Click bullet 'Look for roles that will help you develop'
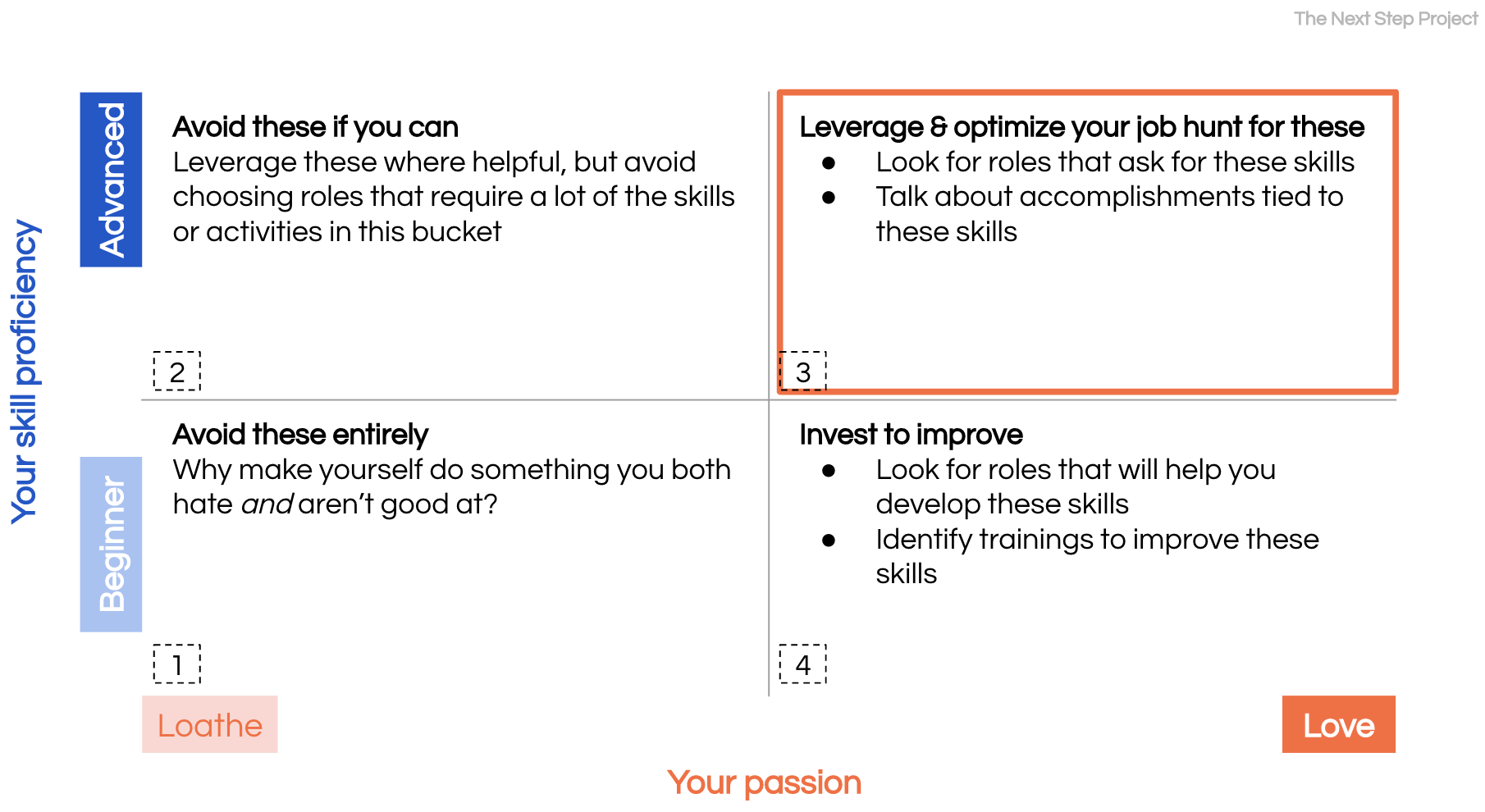This screenshot has height=812, width=1485. click(x=1076, y=487)
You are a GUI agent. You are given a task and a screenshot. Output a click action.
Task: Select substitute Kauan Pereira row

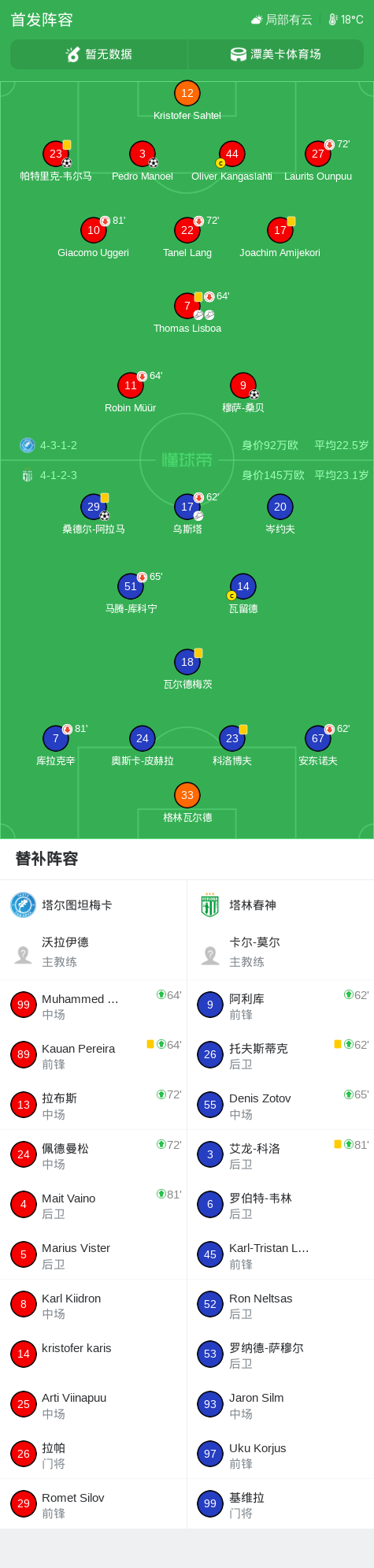click(x=94, y=1055)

What to work on » Every line of the listing should be copied precisely, with images omitted.

Written response »
Click bullet 'Look for roles that will help you develop'
This screenshot has height=812, width=1485. click(x=1076, y=487)
You are a GUI agent. You are given a task and a screenshot. Output a click action.
Task: Select substitute Kauan Pereira row

click(x=94, y=1055)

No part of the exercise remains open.